Anyway, there are many ways to standardize, usually by first centering and then scaling. I'll list three common methods. Let $x \in \mathbb{R}^n$ be a vector of measurements (a feature) and let $\tilde{x}$ be its standardized version.
- $\ell_2$ standardization works well when your data is normal or platykurtic and not too skewed: $$\tilde{x} = \frac{x - \mathbf{mean}(x)}{\|x - \mathbf{mean}(x)\|_2}$$ In this case $\mathbf{mean}(\tilde{x}) = 0$ while $\|\tilde{x}\|_2 = 1$.
- $\ell_1$ standardization is a robust alternative to $\ell_2$ and
works better when your data is highly leptokurtic, is corrupted by
outliers, or is very skewed: $$\tilde{x} = \frac{x -
\mathbf{median}(x)}{\|x - \mathbf{median}(x)\|_1}$$ In this case
$\mathbf{median}(\tilde{x}) = 0$ while $\|\tilde{x}\|_1 = 1$. This is the one I tend to use when working with financial data like returns and volume.

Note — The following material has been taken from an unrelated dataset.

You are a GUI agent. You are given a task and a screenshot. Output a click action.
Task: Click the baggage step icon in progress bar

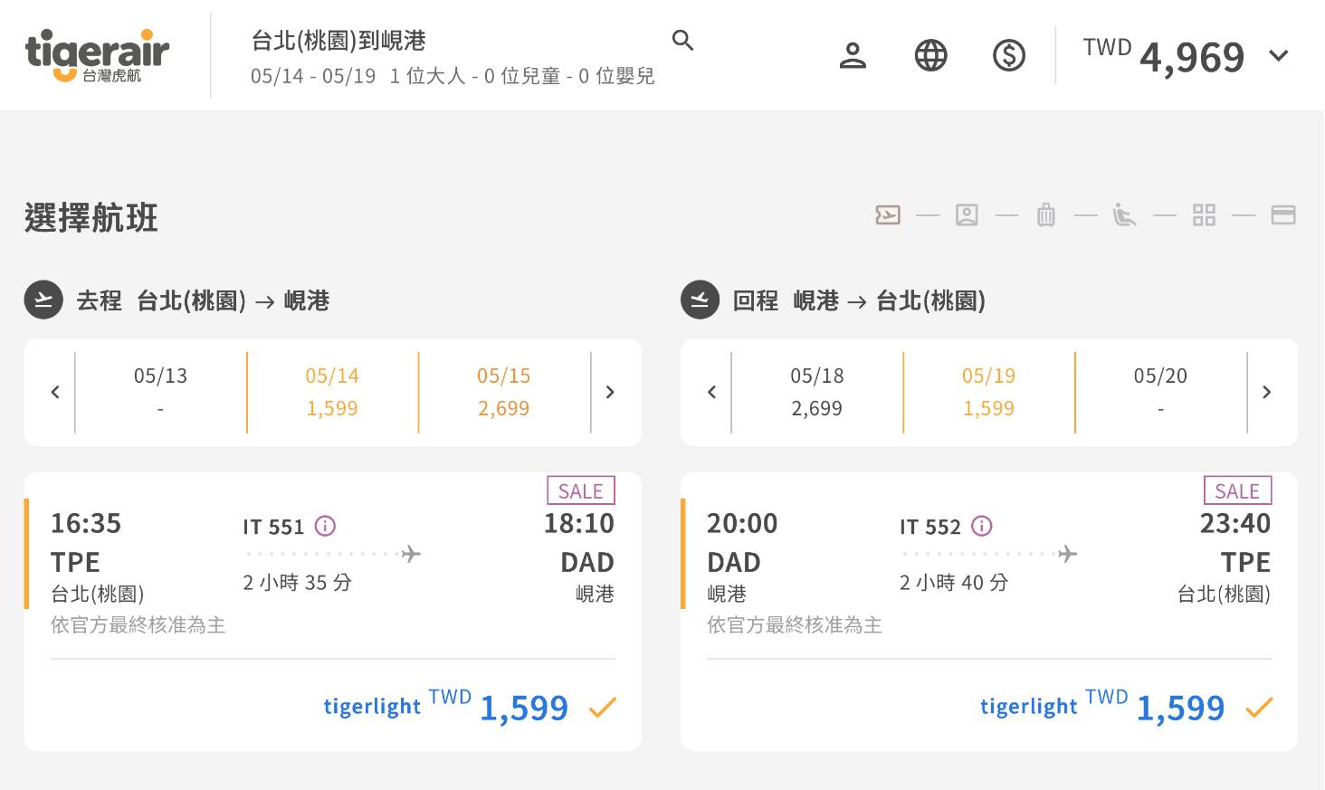1046,215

- $\ell_\infty$ standardization is typically used with uniform distribution or others where the data is known to have a bounded support: $$\tilde{x} = \frac{x -
\mathbf{min}(x)}{\|x - \mathbf{min}(x)\|_\infty}$$ In this case
$\mathbf{min}(\tilde{x}) = 0$ and $\mathbf{max}(\tilde{x}) = 1$.

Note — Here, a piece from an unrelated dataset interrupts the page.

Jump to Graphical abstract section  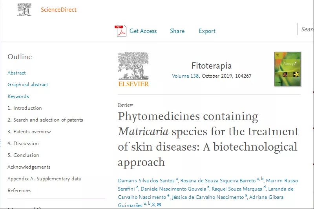(x=28, y=85)
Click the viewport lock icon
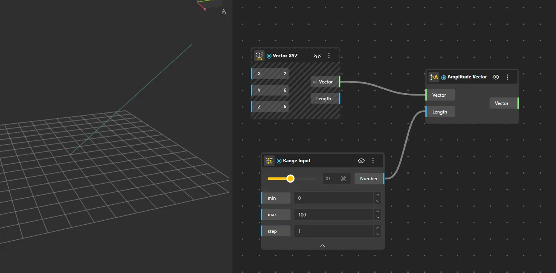The image size is (556, 273). pos(224,12)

The comments I added when explaining when each methods works best are purely anecdotal and it's quite common for practitioners to try different methods and judge using objective metrics like out-of-sample forecasting error. I know, for example, that $\ell_\infty$ standardization is a favorite in the deep learning literature, even when the sampling distribution is approximately normal.